# Lily eating one of her favorite treats...Peas!



## Lilysmommy (Jan 7, 2009)

So my spoiled little princess is completely weird and absolutely loves pea baby food. I grimace just opening the container of baby food! :roll: I don't understand at all, but since she enjoys it so much, I just wrinkle my nose and dish it up anyway. Can you hear the whip lashing? :lol: Anyway, I took a video of her eating her peas tonight, and thought I'd share it. http://s605.photobucket.com/albums/tt13 ... V04107.mp4
I know I haven't posted much of her lately, I just haven't felt up to doing any photoshoots with her lately. I do plan to take some pictures of her new cage soon though, after I get my new blue wheel from Larry to put in it, and cut some new liners that fit it.  Also, just a warning, the video is three minutes of just about nothing but "licklicklicklick", so I don't blame you a bit if you only watch a few seconds or skip through it! It just ends with her turning her butt on me and disappearing into her igloo. :roll: :lol:


----------



## ThePliny (Jun 3, 2010)

Awww. She looks so refined and well-behaved licking up her pea mush. 
Silly little pea goop loving hufflebutt!

Pliny is not even close to that controlled when he gets a dish of wet cat food- we are talking total food consumption mayham! :shock:


----------



## xspiked (Feb 27, 2011)

She's a princess all right. They sip, not slurp!


----------



## shetland (Sep 2, 2008)

Well, everyone knows how much I love little Miss Lily! I enjoyed every second of her eating peas! And returning to the igloo. Well, she had to determine if everything was in order before she stepped her first princess-like foot inside. I want another video!!!!!!!!


----------



## smhufflepuff (Aug 28, 2008)

Hmmm... All I see is peas going from the little dish into Lily. Having observed Satin these past few years, I have to ask: where are the peas ON Lily? I'm looking at the video really carefully and don't see any on top of her head, on her back, along both sides, or on her belly. In fact, that hedgehog does not look the least bit covered in foamy green paste. 

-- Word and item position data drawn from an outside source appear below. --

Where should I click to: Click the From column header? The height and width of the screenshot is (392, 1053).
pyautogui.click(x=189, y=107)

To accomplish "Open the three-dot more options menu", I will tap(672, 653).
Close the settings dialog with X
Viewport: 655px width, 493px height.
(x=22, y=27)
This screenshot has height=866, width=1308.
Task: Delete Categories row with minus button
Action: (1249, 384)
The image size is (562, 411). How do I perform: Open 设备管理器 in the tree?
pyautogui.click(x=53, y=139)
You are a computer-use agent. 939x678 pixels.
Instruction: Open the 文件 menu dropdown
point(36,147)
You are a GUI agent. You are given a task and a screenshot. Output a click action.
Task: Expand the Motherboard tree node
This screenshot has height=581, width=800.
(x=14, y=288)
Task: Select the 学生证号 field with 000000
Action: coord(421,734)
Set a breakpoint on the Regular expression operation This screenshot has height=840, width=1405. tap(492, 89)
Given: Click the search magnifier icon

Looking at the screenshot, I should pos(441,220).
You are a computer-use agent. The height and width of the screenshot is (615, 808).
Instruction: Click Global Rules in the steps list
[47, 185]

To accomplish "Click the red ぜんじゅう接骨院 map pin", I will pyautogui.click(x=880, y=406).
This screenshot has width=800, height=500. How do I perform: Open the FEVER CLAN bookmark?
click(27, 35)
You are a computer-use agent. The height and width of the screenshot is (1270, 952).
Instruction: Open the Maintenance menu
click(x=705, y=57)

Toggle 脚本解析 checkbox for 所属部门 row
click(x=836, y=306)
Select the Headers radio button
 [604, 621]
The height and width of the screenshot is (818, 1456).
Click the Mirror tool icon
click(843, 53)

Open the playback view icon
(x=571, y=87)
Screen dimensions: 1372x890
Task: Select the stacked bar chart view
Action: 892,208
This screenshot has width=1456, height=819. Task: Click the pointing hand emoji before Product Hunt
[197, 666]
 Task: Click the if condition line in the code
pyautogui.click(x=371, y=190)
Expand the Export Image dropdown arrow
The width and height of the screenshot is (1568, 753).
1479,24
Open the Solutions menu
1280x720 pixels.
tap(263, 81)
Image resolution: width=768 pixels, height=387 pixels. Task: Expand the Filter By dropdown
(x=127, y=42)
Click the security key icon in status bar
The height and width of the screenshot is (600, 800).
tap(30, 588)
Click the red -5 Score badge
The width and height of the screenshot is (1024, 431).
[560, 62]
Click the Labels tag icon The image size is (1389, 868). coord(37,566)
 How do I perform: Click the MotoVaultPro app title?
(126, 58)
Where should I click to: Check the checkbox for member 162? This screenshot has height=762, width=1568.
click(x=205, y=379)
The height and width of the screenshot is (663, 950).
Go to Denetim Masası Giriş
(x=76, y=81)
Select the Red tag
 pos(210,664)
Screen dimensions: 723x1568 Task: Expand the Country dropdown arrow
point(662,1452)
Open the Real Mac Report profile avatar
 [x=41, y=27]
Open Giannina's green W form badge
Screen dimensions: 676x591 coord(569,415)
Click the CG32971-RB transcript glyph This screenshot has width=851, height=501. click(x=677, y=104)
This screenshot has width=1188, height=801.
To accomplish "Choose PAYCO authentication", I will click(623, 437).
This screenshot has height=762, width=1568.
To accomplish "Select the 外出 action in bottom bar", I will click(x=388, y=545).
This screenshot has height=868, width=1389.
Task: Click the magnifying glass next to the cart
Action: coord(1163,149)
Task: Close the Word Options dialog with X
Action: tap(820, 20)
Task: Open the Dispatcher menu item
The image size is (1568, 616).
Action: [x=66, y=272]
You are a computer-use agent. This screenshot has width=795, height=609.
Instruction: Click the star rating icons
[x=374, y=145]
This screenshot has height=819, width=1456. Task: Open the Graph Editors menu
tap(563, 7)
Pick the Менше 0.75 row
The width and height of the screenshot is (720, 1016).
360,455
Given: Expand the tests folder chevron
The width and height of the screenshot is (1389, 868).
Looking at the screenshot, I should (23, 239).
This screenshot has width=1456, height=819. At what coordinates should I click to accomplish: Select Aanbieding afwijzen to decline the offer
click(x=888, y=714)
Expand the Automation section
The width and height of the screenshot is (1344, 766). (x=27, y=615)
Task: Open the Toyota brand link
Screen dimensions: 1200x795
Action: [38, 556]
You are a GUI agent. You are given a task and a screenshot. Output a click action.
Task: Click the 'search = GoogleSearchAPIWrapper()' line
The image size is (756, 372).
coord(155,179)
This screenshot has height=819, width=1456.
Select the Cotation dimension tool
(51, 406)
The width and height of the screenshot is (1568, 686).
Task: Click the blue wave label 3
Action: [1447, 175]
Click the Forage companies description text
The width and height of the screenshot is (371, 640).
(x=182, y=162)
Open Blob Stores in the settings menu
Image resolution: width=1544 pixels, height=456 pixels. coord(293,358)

Hate to say this, but I think she's doing it wrong


----------



## PJM (May 7, 2010)

Awwe man! I can't see the video on my phone. Guess I'll have to wait until I get home to watch 'the Princess and the Pea'.


----------



## MissC (Nov 15, 2010)

smhufflepuff said:


> Hate to say this, but I think she's doing it wrong


zactly what I was going to say...I caught Snarf while he was still up this morning and gave him a bit of warmed up ground pork and sweet potato...he launched himself off his wheel to get at it, shoved his face all over the dish devouring/spreading it everywhere, then promptly, of course, since he had a bath last night, anointed everywhere, somehow managing to run into and touch everything in his cage in the process...it looks like someone blew up a food canning plant. :roll:

BTW, three days ago: same story if you swap out the pork and sweet potato for chicken and peas.


----------



## Lilysmommy (Jan 7, 2009)

:lol: :lol: Trust me, I don't get away so easily most of the time! Green bean baby food turned her and her liner green once or twice, and carrots gave me an orange hedgie. :roll: With peas, though, it's like she doesn't want to waste a bit of them! I gave her pear baby food for the first time night before last and had a moment of panic over whether she'd annoint or not - I'd just given her a bath. I got lucky though, she tasted them and then ignored them the rest of the night. :lol: Glad you guys like the video!


----------



## zorropirate (Aug 13, 2010)

What a sweetheart!!

OH! Who/what is her little house? I've not seen one like that before.


----------



## Lilysmommy (Jan 7, 2009)

I bought it from the breeder (Gail Dick) when I got Lily. Gail just called it a pigloo/igloo, but I hadn't seen any like that before I got it either. This was the only result of my google shopping search - http://www.drsfostersmith.com/product/p ... =525369683 Lily absolutely loves hers, and I've never had a problem with her trying to dig under liners to lay on the plastic. Fill it with fleece strips and a blanky and she digs right in and makes a nest.  In the summer, she'll shove all the strips out and stretch out on the plastic.


----------



## fracturedcircle (May 31, 2010)

have you tried fresh peas? Lancik goes nuts for them.


----------



## Lilysmommy (Jan 7, 2009)

I haven't yet, we don't keep many fresh veggies around our house.  I'm thinking about continuing my mom's vegetable garden this summer though (I keep feeling like she'd be sad if no one tended her flowers and our strawberry & raspberry plants), so I'll probably end up planting some peas. Watch, the veggie garden will turn into a garden of "Hm, plants I think Lily would like to try". :lol:


----------